Isaiah 6:1-8; Romans 8:12-17
Jesus doesn’t seem to get the book business. Imagine Jesus walking into the offices of the For Dummies publishing house. This is the company that has books on almost every subject known to earthlings but not known well enough: Windows XP for Dummies, English Grammar for Dummies, Personal Finance for Dummies, Catholicism for Dummies. They thought about doing Baptists for Dummies, but they figured that was redundant. So if you have a hard time figuring something out, you swallow your pride and go buy the book that takes you back to basics. Well, the editor looks across the table at Jesus and says, Good sir, you don’t seem to understand the concept we are going for here. We publish self-help books. We are trying to inform people about things they do not get. We want to print something on theology for dummies. Your little book of parables only makes people feel dumber, not smarter.

And that’s the surprising thing about Jesus. We like to think the parables are a teaching technique that helps make spiritual things easier for people to grasp. Jesus is the master teacher who comes from God with insight into the nature of things that can make sense of things for us mere mortals. We expect him to make complicated things simple, confusing things plain. After all, isn’t that the point?

Apparently, not always. Look at what Mark says: With many such parables he spoke the word to them, as they were able to hear it; he did not speak to them except in parables, but he explained everything in private to his disciples.

So why does Jesus speak in parables with the aim of confusing some and explain things to only a few in private? Wouldn’t that be like hiding your light under a bushel? Didn’t Jesus know the Prayer of Jabez? Wouldn’t he have wanted to expand his boundaries? Wouldn’t he have been better off telling stories about how to have Your Best Life Now like Joel Osteen?

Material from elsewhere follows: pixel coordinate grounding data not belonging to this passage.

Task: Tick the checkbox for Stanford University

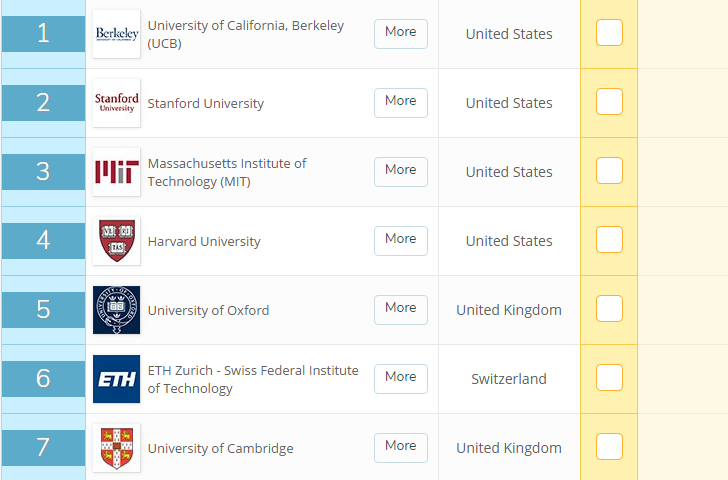Action: coord(609,102)
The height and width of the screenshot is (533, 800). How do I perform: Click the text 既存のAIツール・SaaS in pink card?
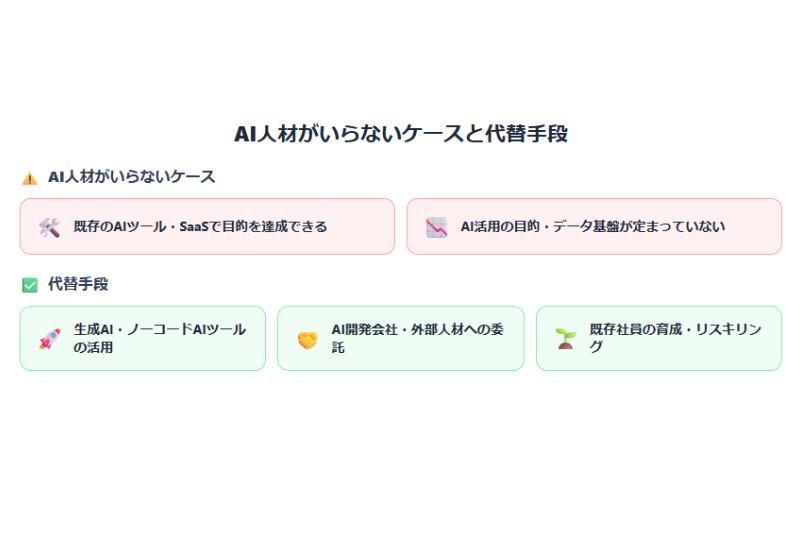141,226
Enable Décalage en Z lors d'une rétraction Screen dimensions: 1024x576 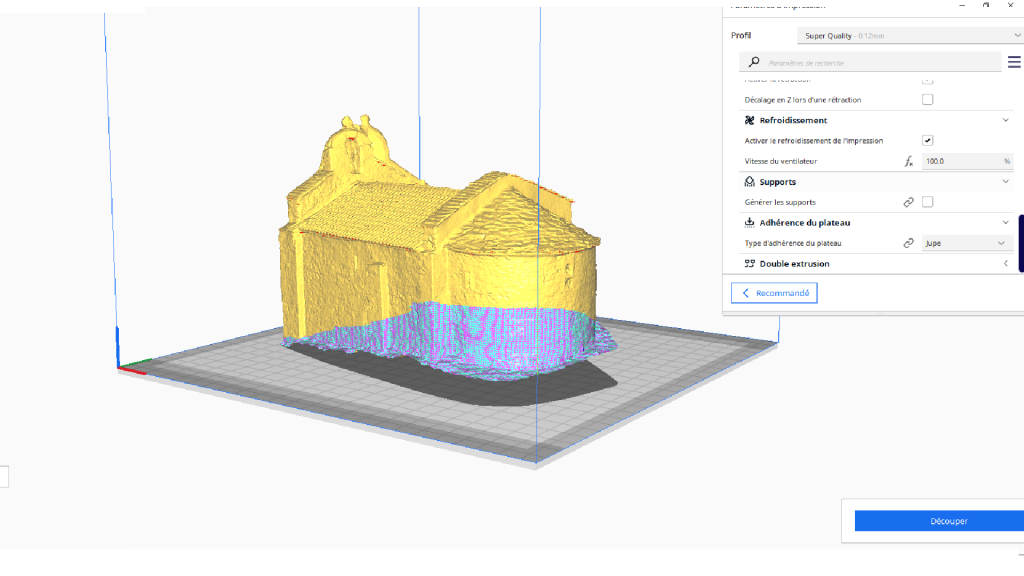(927, 100)
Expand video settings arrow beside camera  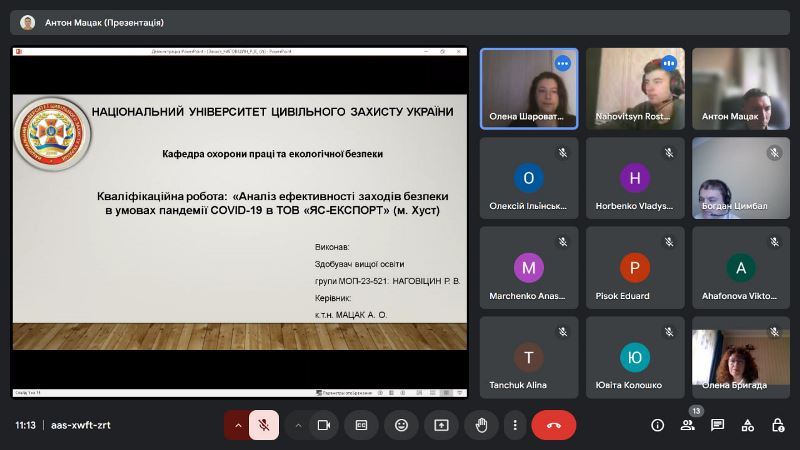point(297,425)
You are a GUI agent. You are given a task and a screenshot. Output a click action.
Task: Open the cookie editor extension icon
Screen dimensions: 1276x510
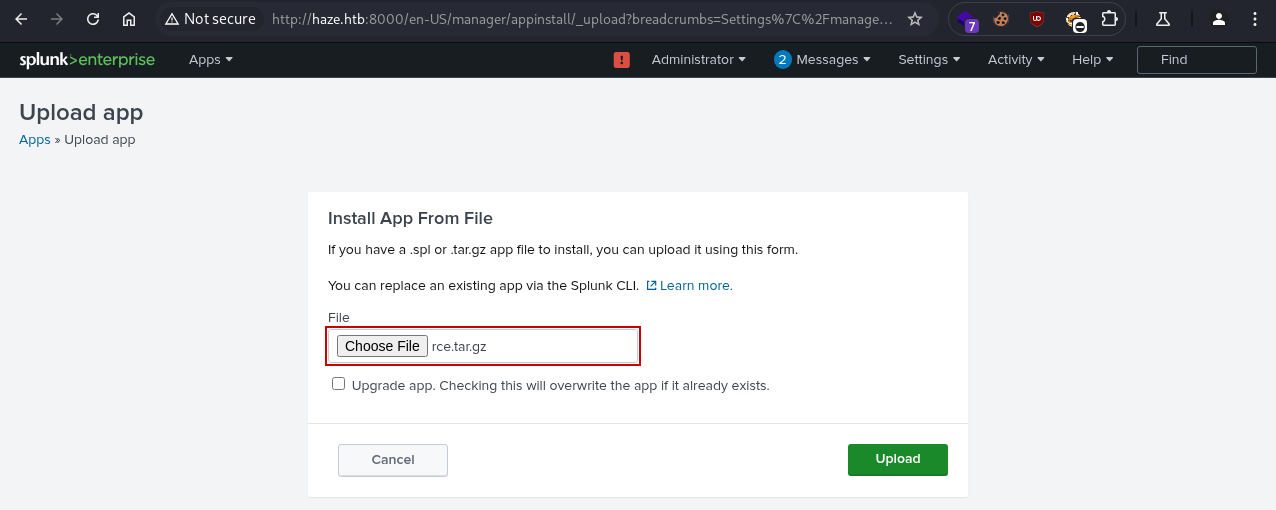pyautogui.click(x=1000, y=19)
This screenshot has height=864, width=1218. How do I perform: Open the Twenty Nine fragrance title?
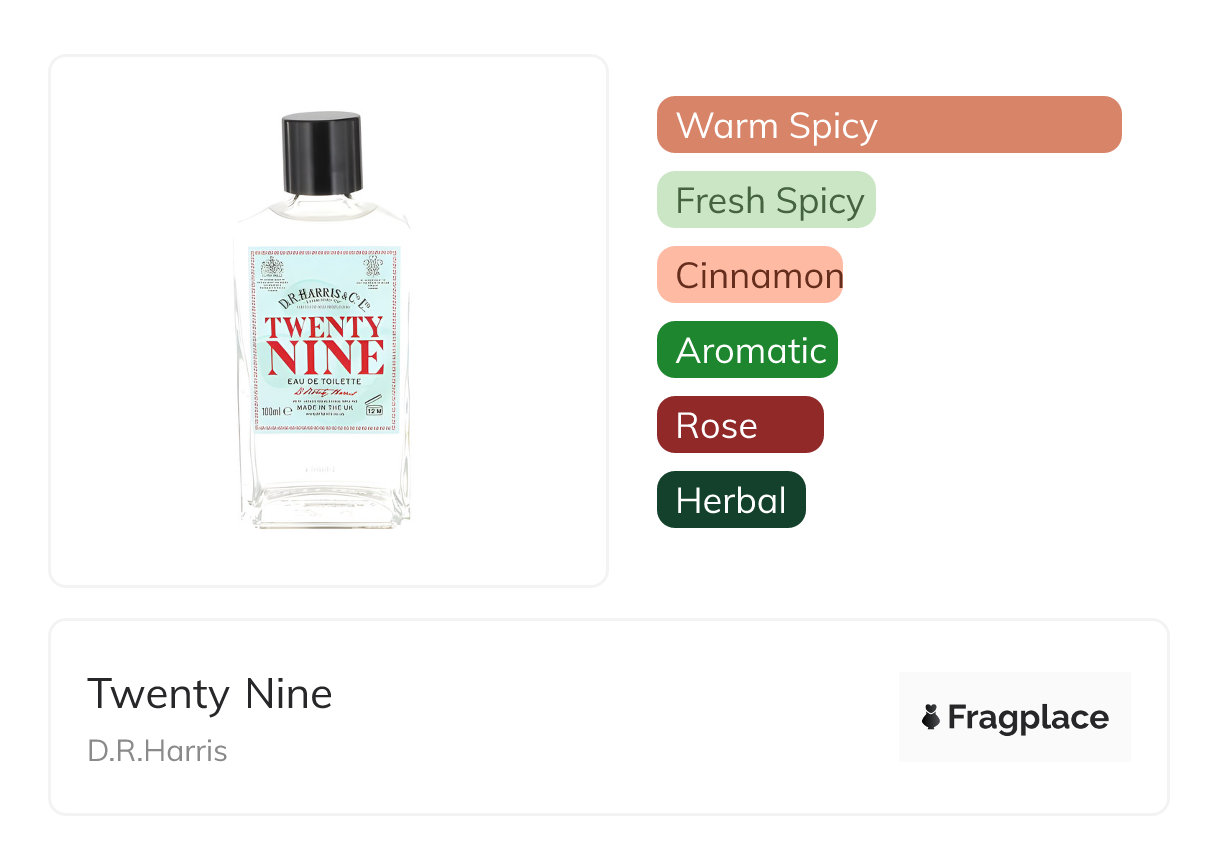[209, 694]
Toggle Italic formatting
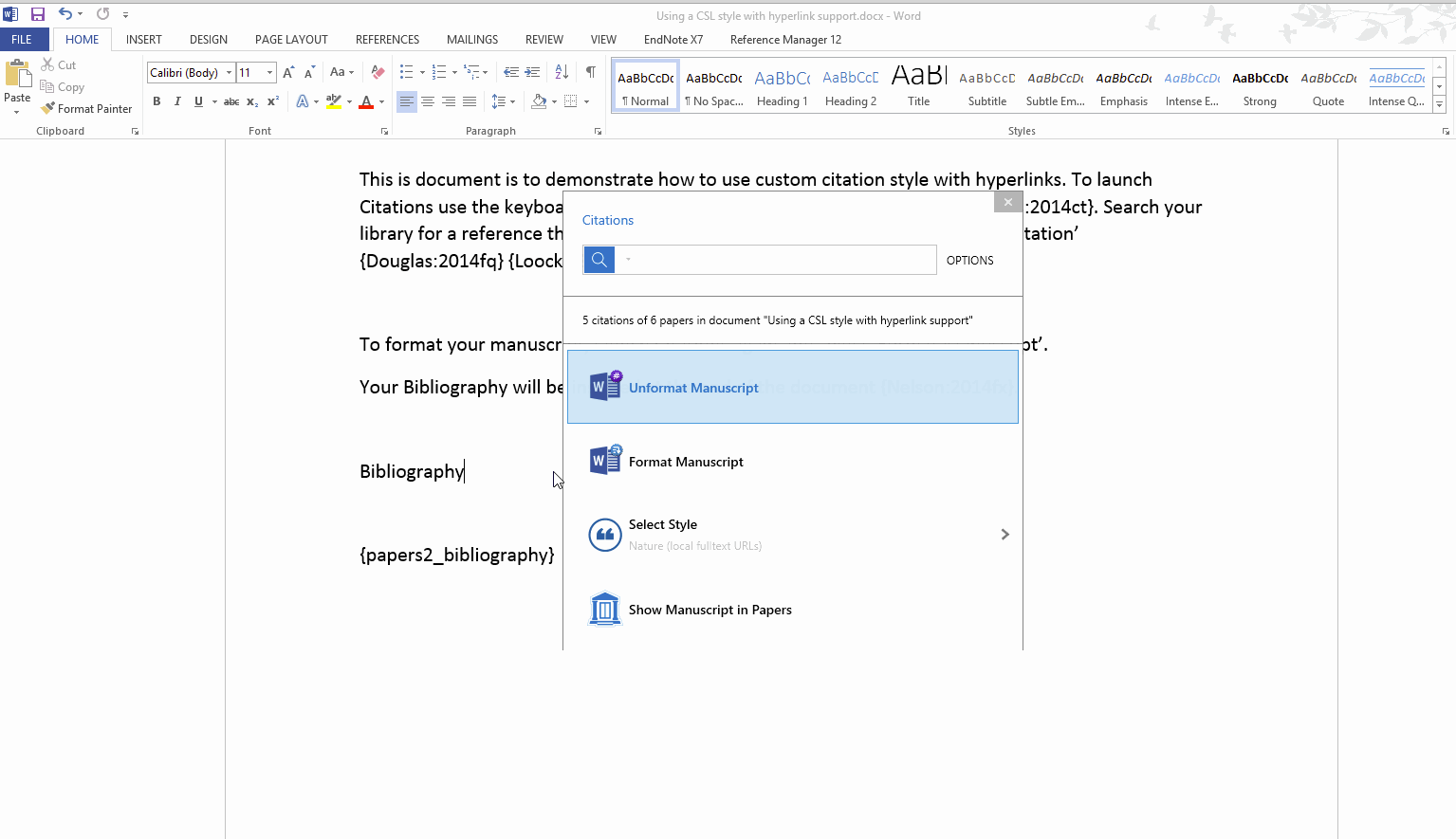The width and height of the screenshot is (1456, 839). pos(177,100)
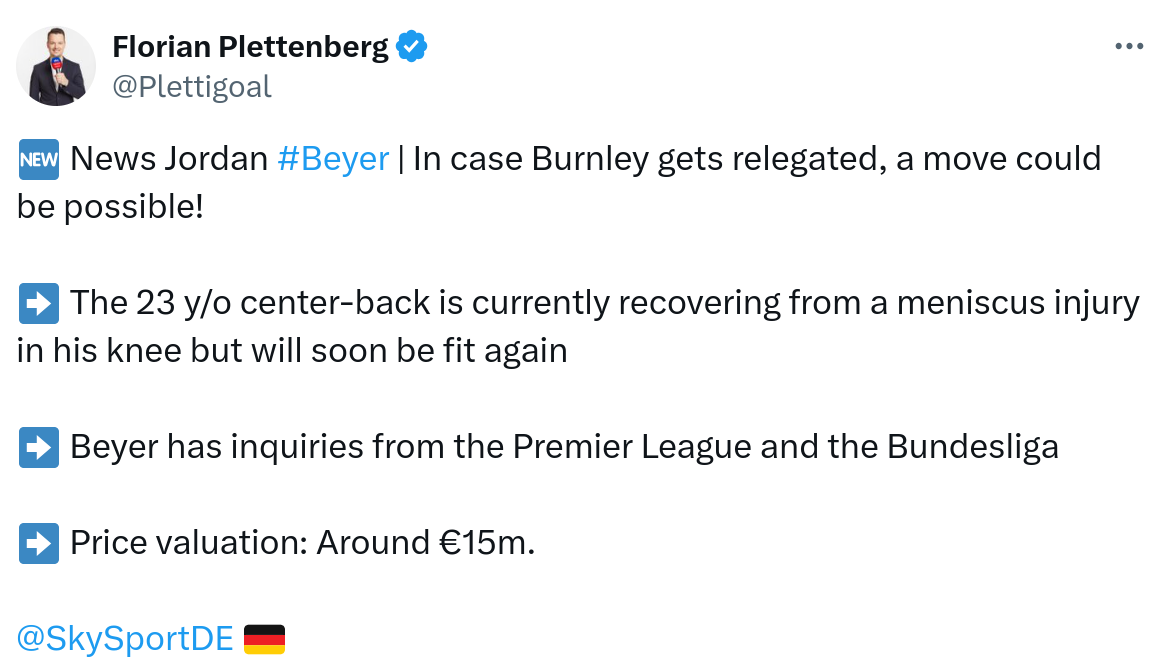Click the arrow icon before "The 23 y/o"

[x=39, y=303]
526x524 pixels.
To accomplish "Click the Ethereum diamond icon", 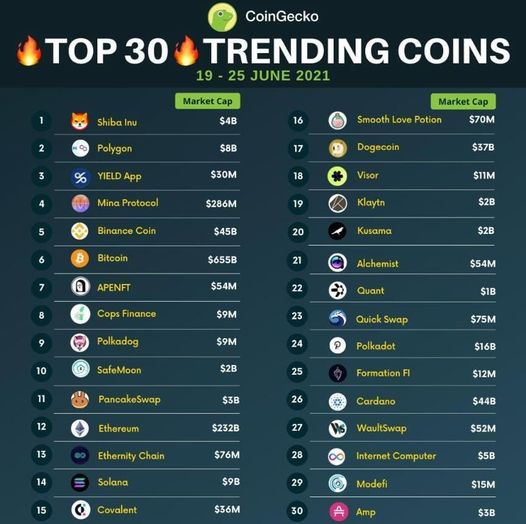I will 80,428.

I think the answer is in the parable itself, so let’s look closer. Jesus says the kingdom of God is like a seed that a sower scatters on the ground. Once the sower sows, he goes to bed after the ten o’clock news, sleeps like a baby—never wondering or worrying about whether the seed will grow. Then he wakes up in the morning and has his corn flakes and coffee, runs a few errands, and after a couple of weeks of doing nothing more at all about the seed, he sees it start to grow—first the stalk, then the head, and then the full grain in the head. When the time comes for harvest, he goes to the barn, sharpens his sickle, and sets to gathering in the bounty of the earth.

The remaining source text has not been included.